LLM-42: Enabling Determinism in LLM Inference with Verified Speculation
This addresses a critical reliability issue for users who need reproducible LLM outputs in applications like scientific computing or debugging, though it is an incremental improvement on existing speculation techniques.
The paper tackles the problem of non-deterministic outputs in LLM inference caused by floating-point non-associativity and dynamic batching, and presents LLM-42, a scheduling-based approach that enables determinism with minimal overhead, achieving up to 95% of the throughput of non-deterministic baselines while ensuring consistent outputs.
In LLM inference, the same prompt may yield different outputs across different runs. At the system level, this non-determinism arises from floating-point non-associativity combined with dynamic batching and GPU kernels whose reduction orders vary with batch size. A straightforward way to eliminate non-determinism is to disable dynamic batching during inference, but doing so severely degrades throughput. Another approach is to make kernels batch-invariant; however, this tightly couples determinism to kernel design, requiring new implementations. This coupling also imposes fixed runtime overheads, regardless of how much of the workload actually requires determinism.
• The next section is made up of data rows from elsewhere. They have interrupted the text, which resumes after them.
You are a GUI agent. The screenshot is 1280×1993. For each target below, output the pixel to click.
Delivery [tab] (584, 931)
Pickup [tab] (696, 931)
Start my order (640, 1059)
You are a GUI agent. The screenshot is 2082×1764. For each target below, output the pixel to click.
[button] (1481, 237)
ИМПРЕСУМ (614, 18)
Inspired by ideas from speculative decoding, we present LLM-42, a scheduling-based approach to enable determinism in LLM inference. Our key observation is that if a sequence is in a consistent state, the next emitted token is likely to be consistent even with dynamic batching. Moreover, most GPU kernels use shape-consistent reductions. Leveraging these insights, LLM-42 decodes tokens using a non-deterministic fast path and enforces determinism via a lightweight verify-rollback loop. The verifier replays candidate tokens under a fixed-shape reduction schedule, commits those that are guaranteed to be consistent across runs, and rolls back those violating determinism. LLM-42 mostly re-uses existing kernels unchanged and incurs overhead only in proportion to the traffic that requires determinism.